-- WORK REQUEST --
Reproduce exactly the lines of the material beneath, from the line that contains "Task: Open the 置頂 dropdown showing 永不" to the line that contains "The height and", both included, and no other lines.

-- SOURCE DATA --
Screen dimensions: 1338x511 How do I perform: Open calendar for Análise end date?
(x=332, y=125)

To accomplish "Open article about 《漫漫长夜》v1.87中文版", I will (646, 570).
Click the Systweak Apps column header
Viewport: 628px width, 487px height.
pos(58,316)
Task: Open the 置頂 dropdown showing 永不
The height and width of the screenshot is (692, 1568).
* * *
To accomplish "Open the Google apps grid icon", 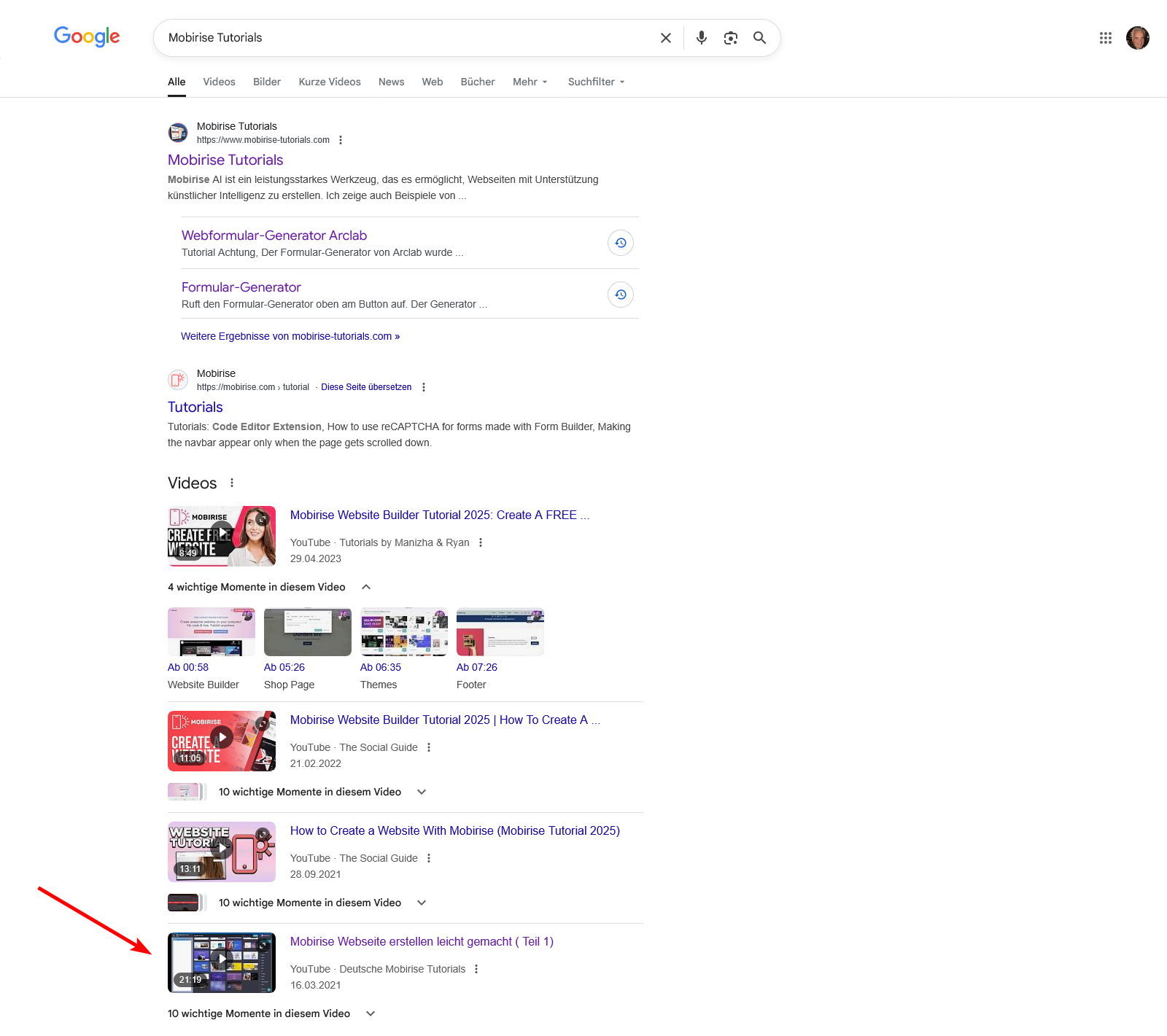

-- REPLY --
Task: Open the 置頂 dropdown showing 永不
The height and width of the screenshot is (692, 1568).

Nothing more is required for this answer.